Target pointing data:
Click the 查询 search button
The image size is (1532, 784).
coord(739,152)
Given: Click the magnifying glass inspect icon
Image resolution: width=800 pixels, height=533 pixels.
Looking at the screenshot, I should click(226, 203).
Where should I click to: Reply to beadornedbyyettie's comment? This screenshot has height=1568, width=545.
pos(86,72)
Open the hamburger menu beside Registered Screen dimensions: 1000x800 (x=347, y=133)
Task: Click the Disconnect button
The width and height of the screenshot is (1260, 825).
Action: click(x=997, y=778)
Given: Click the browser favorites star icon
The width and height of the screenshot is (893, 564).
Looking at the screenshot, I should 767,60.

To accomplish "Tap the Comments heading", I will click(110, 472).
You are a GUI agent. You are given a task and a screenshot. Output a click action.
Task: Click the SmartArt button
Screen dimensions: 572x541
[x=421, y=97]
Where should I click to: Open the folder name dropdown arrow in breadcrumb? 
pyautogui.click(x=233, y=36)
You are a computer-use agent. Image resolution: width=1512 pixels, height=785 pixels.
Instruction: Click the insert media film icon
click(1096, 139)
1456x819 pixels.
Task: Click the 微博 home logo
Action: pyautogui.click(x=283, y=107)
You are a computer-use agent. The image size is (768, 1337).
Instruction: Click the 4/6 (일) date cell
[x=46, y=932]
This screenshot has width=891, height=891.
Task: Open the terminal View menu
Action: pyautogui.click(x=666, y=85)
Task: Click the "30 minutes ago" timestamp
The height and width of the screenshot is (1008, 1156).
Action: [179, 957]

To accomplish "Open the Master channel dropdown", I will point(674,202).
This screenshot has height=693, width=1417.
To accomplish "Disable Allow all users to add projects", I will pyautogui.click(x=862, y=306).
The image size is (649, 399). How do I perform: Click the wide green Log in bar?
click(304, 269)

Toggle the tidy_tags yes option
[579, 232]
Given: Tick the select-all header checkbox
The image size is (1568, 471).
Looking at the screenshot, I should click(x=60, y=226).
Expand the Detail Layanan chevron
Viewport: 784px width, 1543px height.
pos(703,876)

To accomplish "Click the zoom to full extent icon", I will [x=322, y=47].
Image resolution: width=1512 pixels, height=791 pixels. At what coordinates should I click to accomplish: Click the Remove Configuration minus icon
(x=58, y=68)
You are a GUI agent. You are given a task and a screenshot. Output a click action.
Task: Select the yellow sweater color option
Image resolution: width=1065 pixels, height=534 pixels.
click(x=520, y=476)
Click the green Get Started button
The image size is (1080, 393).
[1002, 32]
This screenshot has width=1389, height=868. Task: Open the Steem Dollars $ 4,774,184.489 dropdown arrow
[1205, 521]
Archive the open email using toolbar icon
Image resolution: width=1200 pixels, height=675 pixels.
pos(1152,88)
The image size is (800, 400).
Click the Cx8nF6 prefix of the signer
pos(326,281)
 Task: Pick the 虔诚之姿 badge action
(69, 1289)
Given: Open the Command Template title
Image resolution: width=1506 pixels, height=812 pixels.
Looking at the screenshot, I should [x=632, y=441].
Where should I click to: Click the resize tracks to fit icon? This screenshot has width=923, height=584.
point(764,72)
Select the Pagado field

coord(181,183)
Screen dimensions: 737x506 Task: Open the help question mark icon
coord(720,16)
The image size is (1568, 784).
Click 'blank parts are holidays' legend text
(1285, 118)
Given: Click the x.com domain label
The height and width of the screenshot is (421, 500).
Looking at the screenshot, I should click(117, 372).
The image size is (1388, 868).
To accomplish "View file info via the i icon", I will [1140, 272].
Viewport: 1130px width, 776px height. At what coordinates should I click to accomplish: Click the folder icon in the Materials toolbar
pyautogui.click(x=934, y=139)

• [What you will do]:
Gather every line of the listing that contains the string "agent" and copy each one out. Matching is case-sensitive.

• [Solution for this problem]:
You are a GUI agent. You are given a task and a screenshot. Output a click action.
You are a computer-use agent. Image resolution: width=1512 pixels, height=785 pixels.
You are a computer-use agent. The image size is (768, 1337).
You are a GUI agent. You are given a task and a screenshot. Output a click action.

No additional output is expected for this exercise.